Here’s some background from legislative staff on how it will work:
Average premiums will cost about $4 a week per employee (shared between the employer and employee) with a maximum benefit of $1,000 a week. The cost of the leave program will be shared with employee premiums accounting for about 63 percent and employers contributing 37 percent. Considerations have been made for small businesses, including opt-in only premium contributions for employers with 50 or fewer employees. Employees of businesses with fewer than 50 workers are still covered by the benefit.
Businesses with 150 or fewer employees would also be eligible for a grant for the cost to cover the duties of employees taking leave.
Legislators celebrated the passage of SSB 5975 with a news release.

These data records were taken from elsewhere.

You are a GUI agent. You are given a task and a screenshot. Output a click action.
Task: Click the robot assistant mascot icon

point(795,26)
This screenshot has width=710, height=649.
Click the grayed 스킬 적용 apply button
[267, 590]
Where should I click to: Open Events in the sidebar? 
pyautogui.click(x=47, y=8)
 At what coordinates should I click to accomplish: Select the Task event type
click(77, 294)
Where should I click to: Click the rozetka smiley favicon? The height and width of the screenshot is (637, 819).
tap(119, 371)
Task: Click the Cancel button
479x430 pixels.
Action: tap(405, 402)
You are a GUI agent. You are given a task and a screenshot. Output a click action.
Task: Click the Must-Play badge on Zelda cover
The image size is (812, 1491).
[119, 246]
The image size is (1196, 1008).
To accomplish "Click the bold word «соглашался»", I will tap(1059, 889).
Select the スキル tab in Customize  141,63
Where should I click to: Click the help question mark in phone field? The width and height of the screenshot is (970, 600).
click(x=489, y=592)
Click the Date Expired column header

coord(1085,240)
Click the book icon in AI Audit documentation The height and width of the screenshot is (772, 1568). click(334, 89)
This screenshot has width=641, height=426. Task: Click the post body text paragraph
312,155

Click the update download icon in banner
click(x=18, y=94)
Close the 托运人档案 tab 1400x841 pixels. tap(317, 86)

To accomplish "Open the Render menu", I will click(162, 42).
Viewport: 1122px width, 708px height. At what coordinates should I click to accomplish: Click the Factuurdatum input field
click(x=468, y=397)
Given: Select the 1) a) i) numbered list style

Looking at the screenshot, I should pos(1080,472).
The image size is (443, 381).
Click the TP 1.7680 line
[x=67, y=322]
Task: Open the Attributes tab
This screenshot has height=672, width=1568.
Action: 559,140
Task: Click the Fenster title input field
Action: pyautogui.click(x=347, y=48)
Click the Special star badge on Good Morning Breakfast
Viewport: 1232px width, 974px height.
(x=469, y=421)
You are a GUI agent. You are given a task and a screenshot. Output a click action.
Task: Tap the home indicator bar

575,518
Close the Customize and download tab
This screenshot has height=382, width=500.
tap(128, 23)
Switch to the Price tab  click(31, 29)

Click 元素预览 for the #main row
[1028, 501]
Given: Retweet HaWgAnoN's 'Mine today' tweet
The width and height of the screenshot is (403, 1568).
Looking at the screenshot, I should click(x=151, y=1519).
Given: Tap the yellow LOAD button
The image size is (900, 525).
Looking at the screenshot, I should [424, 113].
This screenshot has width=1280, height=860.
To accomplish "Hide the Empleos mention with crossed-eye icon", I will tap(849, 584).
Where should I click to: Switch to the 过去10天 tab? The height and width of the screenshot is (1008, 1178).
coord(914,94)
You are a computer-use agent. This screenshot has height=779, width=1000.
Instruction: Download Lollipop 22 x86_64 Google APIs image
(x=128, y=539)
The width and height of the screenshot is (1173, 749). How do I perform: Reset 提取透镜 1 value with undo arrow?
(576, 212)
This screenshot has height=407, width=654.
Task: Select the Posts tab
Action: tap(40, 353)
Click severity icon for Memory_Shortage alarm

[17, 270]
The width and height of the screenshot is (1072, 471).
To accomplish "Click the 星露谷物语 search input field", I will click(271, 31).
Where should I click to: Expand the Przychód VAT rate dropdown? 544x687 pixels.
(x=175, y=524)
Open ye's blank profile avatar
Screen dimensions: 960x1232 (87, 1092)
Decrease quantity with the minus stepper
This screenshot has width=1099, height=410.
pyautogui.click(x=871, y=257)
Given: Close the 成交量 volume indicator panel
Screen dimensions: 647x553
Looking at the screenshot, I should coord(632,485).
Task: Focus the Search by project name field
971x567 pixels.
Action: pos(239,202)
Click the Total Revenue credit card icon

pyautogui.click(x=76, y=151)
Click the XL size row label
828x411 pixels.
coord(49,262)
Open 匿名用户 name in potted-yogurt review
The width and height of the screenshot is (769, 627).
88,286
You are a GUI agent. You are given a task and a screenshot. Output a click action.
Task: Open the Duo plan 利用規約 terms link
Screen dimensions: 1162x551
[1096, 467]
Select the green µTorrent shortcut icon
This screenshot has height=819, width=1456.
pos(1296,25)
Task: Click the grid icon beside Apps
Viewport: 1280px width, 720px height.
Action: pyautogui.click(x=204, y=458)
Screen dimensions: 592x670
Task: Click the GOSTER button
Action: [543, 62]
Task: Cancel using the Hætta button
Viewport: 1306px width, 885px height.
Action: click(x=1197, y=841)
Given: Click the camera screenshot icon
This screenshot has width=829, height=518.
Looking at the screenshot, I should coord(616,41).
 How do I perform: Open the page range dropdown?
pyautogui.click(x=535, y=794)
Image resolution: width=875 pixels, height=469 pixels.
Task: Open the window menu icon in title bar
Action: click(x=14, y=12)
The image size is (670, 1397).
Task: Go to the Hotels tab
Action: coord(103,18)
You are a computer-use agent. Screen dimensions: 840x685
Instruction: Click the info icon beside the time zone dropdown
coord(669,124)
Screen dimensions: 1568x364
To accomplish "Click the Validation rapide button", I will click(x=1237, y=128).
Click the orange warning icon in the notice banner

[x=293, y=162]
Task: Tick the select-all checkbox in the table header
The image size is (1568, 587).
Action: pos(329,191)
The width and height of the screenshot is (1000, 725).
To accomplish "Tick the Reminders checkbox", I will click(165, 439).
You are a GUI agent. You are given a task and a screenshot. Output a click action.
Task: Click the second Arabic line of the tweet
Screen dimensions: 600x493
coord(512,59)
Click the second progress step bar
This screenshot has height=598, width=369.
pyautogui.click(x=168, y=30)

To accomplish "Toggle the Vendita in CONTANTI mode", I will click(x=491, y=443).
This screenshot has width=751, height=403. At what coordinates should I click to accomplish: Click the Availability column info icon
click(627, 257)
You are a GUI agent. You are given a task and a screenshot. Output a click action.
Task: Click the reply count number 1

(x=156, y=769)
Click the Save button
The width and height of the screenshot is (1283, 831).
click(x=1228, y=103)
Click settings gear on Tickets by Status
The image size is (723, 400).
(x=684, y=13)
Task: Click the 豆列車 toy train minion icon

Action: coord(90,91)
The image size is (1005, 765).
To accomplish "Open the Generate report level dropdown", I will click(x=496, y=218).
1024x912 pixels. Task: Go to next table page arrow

“To care for a baby or an aging parent, paid family leave is the gift of time and peace of mind that we can be there for our families, put food on the table and go back to a job that is secure,” said State Representative June Robinson, D‑38th District (Everett), who authored the original House bill.
“This legislation, which is both worker-friendly and fiscally responsible, is good for families, smart for business, and keeps our state moving forward.”
“Washington State has proved once again that we are leaders for the cause of working families and shown that even on issues with a vast range of perspectives, bipartisan compromise is possible when the focus stays on the common good,” said Sen. Karen Keiser, D‑33rd District (Kent), the lead Senate Democratic negotiator.
“I was devastated when my first paid family leave law that was adopted in 2007 was ultimately defunded in the wake of the Great Recession. But through tough-minded bipartisan negotiations, we have developed a program that will become a cornerstone for thriving families and successful businesses.”
Senate Republican Floor Leader Joe Fain served as the original sponsor in the state Senate and helped negotiate the deal with Keiser, Robinson, and other legislators.
“Too often moms and dads are not able to take time to bond with and care for their newborn, or recover from a serious injury,” said Fain (R‑47th District), the measure’s prime sponsor. “Our paid family and medical leave plan provides economic stability for working families, while respecting the needs of employers.”
“This plan represents what is possible when Republicans and Democrats work together in the best interest of our state.”
Only four other states currently offer or are set to offer a comprehensive paid family and medical leave insurance program. All are blue states: California, New Jersey, Rhode Island, and New York. The District of Columbia also offers paid leave.
This is a truly significant accomplishment and we congratulate the Legislature on this strong bipartisan vote for a worthy, needed progressive idea.
The bill now awaits signing by Governor Jay Inslee.